WHAT THE TASK REQUIRES:
Retype the lines of the listing from the line with "At what coordinates should I click to accomplish: Launch" to the line with "tap(416, 453)", including both of those lines, without changing anything.

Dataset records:
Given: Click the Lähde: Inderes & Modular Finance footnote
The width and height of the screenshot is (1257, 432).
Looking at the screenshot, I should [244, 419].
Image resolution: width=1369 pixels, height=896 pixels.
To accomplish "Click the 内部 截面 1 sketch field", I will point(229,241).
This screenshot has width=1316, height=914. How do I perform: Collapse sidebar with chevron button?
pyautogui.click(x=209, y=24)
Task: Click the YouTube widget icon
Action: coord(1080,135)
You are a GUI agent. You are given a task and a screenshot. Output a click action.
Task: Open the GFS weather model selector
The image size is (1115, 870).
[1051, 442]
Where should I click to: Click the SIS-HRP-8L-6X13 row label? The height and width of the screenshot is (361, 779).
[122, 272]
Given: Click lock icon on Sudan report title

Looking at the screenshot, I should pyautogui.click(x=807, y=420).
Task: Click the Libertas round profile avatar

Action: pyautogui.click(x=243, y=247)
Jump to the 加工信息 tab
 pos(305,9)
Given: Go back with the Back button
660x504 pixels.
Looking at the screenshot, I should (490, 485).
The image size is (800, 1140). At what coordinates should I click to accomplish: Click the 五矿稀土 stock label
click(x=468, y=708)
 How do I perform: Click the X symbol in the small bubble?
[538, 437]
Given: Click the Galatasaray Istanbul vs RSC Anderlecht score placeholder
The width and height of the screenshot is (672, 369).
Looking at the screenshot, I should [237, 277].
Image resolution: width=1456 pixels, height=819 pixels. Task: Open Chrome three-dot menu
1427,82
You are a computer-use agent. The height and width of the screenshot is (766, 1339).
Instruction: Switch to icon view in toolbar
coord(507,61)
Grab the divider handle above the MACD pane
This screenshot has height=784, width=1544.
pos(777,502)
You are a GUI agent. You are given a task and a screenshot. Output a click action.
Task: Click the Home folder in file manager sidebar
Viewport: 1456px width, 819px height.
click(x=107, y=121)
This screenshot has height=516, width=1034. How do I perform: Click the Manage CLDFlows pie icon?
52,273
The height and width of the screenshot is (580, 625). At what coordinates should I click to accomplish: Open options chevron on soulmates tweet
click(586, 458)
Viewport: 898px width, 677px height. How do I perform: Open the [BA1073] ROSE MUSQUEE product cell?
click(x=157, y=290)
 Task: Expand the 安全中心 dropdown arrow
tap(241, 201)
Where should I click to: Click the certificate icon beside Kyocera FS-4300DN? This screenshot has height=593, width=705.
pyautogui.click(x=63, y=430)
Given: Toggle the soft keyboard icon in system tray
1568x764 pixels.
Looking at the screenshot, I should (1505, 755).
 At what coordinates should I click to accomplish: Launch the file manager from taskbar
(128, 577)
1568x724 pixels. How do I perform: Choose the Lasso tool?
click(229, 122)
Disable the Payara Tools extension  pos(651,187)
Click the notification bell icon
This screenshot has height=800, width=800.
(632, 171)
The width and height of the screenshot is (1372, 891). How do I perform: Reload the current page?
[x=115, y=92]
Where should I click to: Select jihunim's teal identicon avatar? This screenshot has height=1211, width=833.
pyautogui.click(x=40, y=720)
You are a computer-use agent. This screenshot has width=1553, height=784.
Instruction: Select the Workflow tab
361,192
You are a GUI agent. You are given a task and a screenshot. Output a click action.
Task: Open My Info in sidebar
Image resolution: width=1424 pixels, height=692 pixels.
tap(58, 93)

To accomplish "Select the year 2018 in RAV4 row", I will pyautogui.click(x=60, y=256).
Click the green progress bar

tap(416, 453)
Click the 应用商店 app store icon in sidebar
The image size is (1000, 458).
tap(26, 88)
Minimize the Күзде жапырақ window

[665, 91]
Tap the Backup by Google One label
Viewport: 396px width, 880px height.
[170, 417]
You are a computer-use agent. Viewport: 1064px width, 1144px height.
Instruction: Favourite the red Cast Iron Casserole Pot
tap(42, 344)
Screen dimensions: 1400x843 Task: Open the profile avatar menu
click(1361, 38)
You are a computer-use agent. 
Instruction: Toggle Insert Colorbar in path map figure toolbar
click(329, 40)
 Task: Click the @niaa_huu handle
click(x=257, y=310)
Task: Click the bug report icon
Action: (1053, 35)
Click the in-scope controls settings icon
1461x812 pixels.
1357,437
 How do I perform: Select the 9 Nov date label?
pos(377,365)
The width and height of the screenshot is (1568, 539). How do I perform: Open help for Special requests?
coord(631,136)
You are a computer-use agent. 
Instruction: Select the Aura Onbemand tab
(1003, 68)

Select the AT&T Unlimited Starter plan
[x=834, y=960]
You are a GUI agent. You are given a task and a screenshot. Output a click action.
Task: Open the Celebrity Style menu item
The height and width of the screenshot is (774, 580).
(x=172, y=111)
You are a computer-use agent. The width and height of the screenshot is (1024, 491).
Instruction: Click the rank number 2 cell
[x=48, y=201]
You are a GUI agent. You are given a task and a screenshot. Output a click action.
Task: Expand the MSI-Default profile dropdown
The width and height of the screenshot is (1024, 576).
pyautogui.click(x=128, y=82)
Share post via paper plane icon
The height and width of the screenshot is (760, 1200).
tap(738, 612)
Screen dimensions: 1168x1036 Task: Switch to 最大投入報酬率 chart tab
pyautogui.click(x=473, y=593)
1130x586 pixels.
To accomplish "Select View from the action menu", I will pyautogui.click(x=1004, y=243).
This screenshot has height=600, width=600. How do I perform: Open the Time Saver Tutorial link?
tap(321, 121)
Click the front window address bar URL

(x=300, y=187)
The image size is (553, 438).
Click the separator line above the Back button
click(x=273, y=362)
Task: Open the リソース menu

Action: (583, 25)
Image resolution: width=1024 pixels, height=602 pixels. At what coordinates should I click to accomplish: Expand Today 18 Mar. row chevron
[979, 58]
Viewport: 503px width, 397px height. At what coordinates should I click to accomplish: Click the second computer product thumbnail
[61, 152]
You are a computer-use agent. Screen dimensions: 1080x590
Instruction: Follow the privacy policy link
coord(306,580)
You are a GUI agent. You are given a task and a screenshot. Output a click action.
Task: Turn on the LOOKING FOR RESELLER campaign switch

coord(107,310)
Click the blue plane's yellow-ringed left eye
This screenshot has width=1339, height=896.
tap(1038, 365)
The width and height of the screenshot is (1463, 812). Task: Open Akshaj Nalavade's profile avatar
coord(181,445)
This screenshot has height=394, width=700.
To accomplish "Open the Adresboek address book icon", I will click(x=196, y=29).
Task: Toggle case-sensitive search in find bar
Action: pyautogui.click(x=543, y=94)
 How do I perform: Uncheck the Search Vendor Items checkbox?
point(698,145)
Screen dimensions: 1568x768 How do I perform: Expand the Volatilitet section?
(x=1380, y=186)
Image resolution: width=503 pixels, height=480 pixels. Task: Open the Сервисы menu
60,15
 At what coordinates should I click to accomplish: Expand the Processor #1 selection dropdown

RESULT OF THIS EXERCISE:
 At what coordinates should I click to accomplish: Launch the file manager from taskbar
(128, 577)
1568x724 pixels. How do I perform: Choose the Lasso tool?
click(229, 122)
Disable the Payara Tools extension  pos(651,187)
Click the notification bell icon
This screenshot has height=800, width=800.
(632, 171)
The width and height of the screenshot is (1372, 891). How do I perform: Reload the current page?
[x=115, y=92]
Where should I click to: Select jihunim's teal identicon avatar? This screenshot has height=1211, width=833.
pyautogui.click(x=40, y=720)
You are a computer-use agent. This screenshot has width=1553, height=784.
Instruction: Select the Workflow tab
361,192
You are a GUI agent. You are given a task and a screenshot. Output a click action.
Task: Open My Info in sidebar
Image resolution: width=1424 pixels, height=692 pixels.
tap(58, 93)

To accomplish "Select the year 2018 in RAV4 row", I will pyautogui.click(x=60, y=256).
Click the green progress bar

tap(416, 453)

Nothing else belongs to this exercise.